If \(x^2 - 3x < 40\) and \((x+1)(x-1) > 8\), what will be the minimum value of \(x\) that satisfy both of the inequalities?

Explanation: Solve the first inequality: \(x^2 - 3x < 40\). \(x^2 - 3x - 40 < 0\). Factor: \((x - 8)(x + 5) < 0\). This inequality is true for values of \(x\) between the roots \(-5\) and \(8\). So, \(-5 < x < 8\). Solve the second inequality: \((x+1)(x-1) > 8\). \(x^2 - 1 > 8\). \(x^2 > 9\). This is true for \(x > 3\) or \(x < -3\). We need the values of \(x\) that satisfy BOTH inequalities.
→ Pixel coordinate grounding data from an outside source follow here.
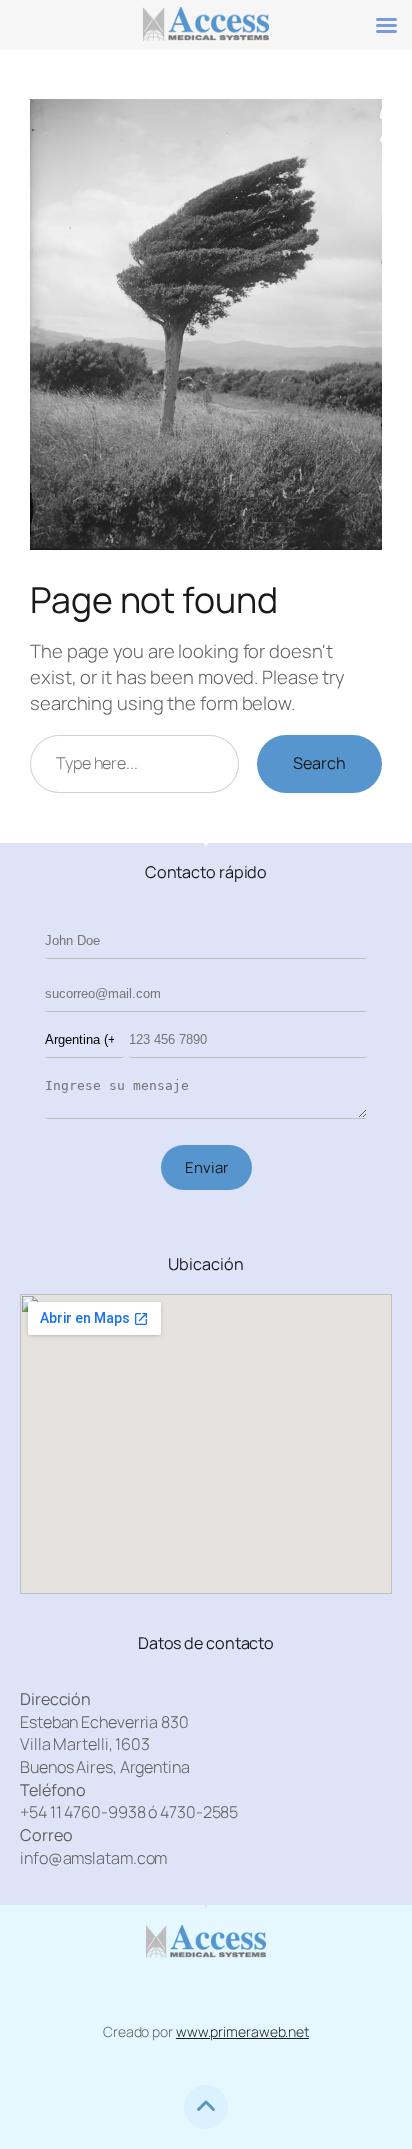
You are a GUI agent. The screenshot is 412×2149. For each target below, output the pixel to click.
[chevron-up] (206, 2107)
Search (319, 763)
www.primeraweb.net (242, 2031)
Combine the solutions: \(x \in (-5, 8)\) AND \((x > 3\) or \(x < -3)\). The intersection is: \(x \in (-5, -3) \cup (3, 8)\). The set of integers satisfying this is: \(\{-4\}\) from the first interval, and \(\{4, 5, 6, 7\}\) from the second interval. The minimum integer value of \(x\) that satisfies both is **\(-4\)**. (The solution correctly identifies \(-4\) as the minimum value, likely by testing integer values in the ranges).